Avec l’amour et dans l’amour, c’est l’approfondissement de notre moi qui provoquera le jaillissement fantaisiste sur toutes les voies inexplorées que nous découvrirons. Nous pouvons dire adieu à un univers de divergence et de dispersion des personnalités, et nous saluons un univers de convergence dont les qualités d’union différencient.
Si l’union différencie ceci a pour résultat de conférer à une union de convergence le pouvoir de prolonger sans les confondre les fibres individuelles qu’elle rassemble. Dans un univers de convergence, chaque élément trouve son achèvement non pas dans sa propre consommation mais dans son incorporation au sein d’un pôle supérieur de conscience, seule conception en laquelle il peut entrer en contact avec les autres âmes humaines.


Notes personnelles de J.P. Frésafond
Les 20 premières pages du 3ème chapitre, ainsi que les 75 pages précédentes concernant les chapitres 1 et 2 ne m’ont posé que les problèmes habituels de la contraction de texte. Certes j’ai eu parfois recours à une réécriture de quelques lignes obscures, mais la compréhension des textes était convenable.

Dans ce paragraphe 4, de la page 76 à la page 78, je ne comprends pas ce que Teilhard veut dire et je ne peux donc pas travailler sur son texte car nous sommes, à mon sens, dans un délire mystique. Je suis désagréablement surpris par Teilhard dont le raisonnement scientifique est habituellement remarquable. Il s’embarque ici dans une théorie onirique sur un thème qui, par définition, ne peut être appréhendé par l’intelligence humaine. Il va trop loin dans l’imaginaire. Pour parler de cela il eût fallu écrire un conte fantastique afin de mettre le lecteur en état d’extase.

5) LE VRAI MILIEU D’ACTION HUMAINE

Lorsque les historiens étudient la philosophie à travers les âges, ils s’attachent à la naissance et à l’évolution des idées, notamment, mais cela ne suffit pas.
Une géométrie est faite de points, de lignes, de figures, mais elle dépend aussi du type d’espace dans lequel elle s’applique et suivant le type d’espace les propriétés de la géométrie considérée sont modifiées. Ce qui est vrai dans la géométrie l’est aussi dans la philosophie.

Philosopher c’est organiser les lignes de réalité qui nous entourent, la philosophie est un ensemble cohérent de relations harmonisées dans un univers doué de certaines propriétés. Ces propriétés peuvent évoluer, tout comme un dessin tracé sur une surface souple et qui se modifie quand la surface change de contours ; le passé de l’intelligence est plein de mutations qui trahissent le mouvement des idées humaines.

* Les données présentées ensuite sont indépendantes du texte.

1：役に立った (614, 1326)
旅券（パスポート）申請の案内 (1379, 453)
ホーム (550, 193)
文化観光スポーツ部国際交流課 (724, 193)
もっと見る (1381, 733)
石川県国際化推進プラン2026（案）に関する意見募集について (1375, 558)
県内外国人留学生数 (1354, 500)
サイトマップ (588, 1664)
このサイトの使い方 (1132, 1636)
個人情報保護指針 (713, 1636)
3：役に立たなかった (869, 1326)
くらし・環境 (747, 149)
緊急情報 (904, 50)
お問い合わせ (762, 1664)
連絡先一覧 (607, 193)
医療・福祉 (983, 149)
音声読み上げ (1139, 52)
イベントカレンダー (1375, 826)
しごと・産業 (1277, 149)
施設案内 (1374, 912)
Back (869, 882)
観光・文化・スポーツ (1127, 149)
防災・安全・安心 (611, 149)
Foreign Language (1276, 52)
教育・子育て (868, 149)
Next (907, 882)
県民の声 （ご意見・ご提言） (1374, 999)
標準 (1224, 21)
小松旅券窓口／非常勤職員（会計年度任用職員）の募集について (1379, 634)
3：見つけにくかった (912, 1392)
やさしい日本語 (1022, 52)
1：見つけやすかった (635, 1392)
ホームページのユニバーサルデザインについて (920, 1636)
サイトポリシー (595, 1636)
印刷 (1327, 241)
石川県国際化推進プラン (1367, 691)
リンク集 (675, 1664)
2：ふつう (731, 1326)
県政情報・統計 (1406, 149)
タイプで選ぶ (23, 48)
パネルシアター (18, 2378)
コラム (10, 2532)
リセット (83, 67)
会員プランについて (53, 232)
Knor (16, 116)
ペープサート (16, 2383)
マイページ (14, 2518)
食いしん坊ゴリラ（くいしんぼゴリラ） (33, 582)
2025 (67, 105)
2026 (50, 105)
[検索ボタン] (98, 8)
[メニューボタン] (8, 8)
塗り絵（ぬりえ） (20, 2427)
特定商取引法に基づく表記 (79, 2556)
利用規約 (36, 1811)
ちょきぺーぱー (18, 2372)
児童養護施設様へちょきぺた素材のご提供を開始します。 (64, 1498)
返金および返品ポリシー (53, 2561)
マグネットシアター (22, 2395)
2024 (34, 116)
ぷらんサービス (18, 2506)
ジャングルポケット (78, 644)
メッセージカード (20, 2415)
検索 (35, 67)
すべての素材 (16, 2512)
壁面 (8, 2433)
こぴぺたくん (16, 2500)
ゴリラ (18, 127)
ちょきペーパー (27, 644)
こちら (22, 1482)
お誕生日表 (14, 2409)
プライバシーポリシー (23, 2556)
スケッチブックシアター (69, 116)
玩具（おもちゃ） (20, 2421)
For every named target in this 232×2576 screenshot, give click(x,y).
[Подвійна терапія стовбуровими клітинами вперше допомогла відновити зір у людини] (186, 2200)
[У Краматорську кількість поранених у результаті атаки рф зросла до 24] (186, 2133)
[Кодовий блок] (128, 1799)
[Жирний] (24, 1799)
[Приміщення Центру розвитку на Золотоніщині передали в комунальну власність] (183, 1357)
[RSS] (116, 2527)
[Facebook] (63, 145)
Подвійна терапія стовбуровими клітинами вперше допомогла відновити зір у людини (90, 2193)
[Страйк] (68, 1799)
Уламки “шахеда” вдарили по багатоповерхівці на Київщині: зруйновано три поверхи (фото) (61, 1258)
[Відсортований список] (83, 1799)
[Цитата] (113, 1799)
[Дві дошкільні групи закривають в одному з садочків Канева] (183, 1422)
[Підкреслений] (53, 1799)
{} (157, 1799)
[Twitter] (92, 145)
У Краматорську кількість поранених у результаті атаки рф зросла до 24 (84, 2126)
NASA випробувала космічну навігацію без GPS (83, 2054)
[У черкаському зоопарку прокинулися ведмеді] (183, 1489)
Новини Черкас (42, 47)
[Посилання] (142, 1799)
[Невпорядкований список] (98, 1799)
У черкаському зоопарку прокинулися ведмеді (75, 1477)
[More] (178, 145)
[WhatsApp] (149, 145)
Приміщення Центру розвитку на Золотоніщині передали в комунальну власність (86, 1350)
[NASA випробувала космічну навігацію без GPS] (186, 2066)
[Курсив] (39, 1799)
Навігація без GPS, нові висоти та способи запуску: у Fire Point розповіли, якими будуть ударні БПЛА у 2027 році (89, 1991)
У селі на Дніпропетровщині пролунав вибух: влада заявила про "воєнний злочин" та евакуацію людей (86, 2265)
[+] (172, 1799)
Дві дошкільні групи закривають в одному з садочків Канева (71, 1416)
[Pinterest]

-Avant le XVIème siècle la philosophie raisonnait selon une conception statique de l’univers. Après cette époque les raisonnements philosophiques se sont appuyés sur la géométrie déformable d’un univers mobile

A notre époque moderne la philosophie a intégré la notion d’espace-temps. Enfin, la perception de l’abime des deux infinis s’est transformée avec l’apparition d’un troisième infini, celui de l’infiniment complexe, ce qui change tout notamment pour l’homme qui peut enfin se situer, étant lui-même le fer de lance de la complexité. Ainsi va la philosophie.

-Revenons aux conséquences psychologiques de la « grande option » en vertu de laquelle l’humanité tend à s’établir dans la perspective générale de son intégration à un univers convergent formé d’esprit et de conscience. Quelles vont-être les suites intérieures d’un tel changement ? Jusqu’ici l’homme agissait au jour le jour, instinctivement et plus ou moins rationnellement. Avec le sens de l’unification universelle à laquelle il s’éveille, tout bouge, tout se dilate, tout s’éclaire, tout s’imprègne d’une saveur d’absolu émanant du pôle suprême de personnalisation. Après cela, serait-il possible de faire marche arrière ?

-Malgré la grandeur de la minute présente d’autres heurts idéologiques nous attendent ainsi que d’autres synthèses. L’acte suivant du drame doit se placer sur un autre plan et se jouer dans un monde nouveau dans lequel chaque élément n’agira plus que dans la conscience de pourvoir à une œuvre de personnalisation totale.
Au-delà de ce que nous nommons « point critique de socialisation » la masse de l’humanité va sans doute émerger dans le milieu biologiquement requis pour atteindre la plénitude et accomplir son destin.